Gegen 20.30 Uhr trat die 55-Jährige vor die Presse. Sie sagte, sie wolle zu "Lügen" Stellung nehmen, die sie mit dem verstorbenen Sexualstraftäter Jeffrey Epstein in Verbindung bringen.
"Ich bin kein Opfer von Epstein", erklärte Melania Trump vor Reportern. "Epstein hat mich nicht mit Donald Trump bekannt gemacht." Seit Jahren seien, so Trump, gefälschte Bilder und erfundene Geschichten im Umlauf, die etwas anderes behaupteten. Sie sprach dabei auch von "Gerüchten in den sozialen Medien".

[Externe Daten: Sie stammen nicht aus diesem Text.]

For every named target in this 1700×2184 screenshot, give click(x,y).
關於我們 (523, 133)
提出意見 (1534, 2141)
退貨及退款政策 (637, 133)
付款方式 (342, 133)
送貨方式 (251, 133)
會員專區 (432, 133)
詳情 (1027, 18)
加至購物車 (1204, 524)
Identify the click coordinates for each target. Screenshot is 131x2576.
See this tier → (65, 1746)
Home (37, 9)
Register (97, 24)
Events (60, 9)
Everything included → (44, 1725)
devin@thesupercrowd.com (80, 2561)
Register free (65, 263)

Der Auftritt kam überraschend, weil es zuletzt keine neuen Berichte über angebliche Kontakte zwischen Epstein und Trump gegeben hatte.
In ihrer Erklärung wies Melania Trump jede Verbindung zu Epsteins Verbrechen zurück. "Ich hatte keinerlei Kenntnis von Epsteins Missbrauch seiner Opfer und war in keiner Weise daran beteiligt. Ich war nicht daran beteiligt, war nie in Epsteins Flugzeug und habe seine Privatinsel nie besucht", sagte sie.
Epstein habe sie nach eigenen Angaben erstmals im Jahr 2000 kennengelernt. Zu diesem Zeitpunkt sei sie bereits mit Donald Trump zusammen gewesen. Eine engere Beziehung zu Epstein habe es nie gegeben.
In derselben Stellungnahme sprach sich die First Lady zudem für eine Anhörung im Kongress aus. Dabei sollten Betroffene die Möglichkeit bekommen, öffentlich auszusagen. "Jede einzelne Frau sollte die Möglichkeit haben, ihre Geschichte öffentlich zu erzählen, wenn sie dies wünscht, und ihre Aussage sollte dann dauerhaft in das Kongressprotokoll aufgenommen werden."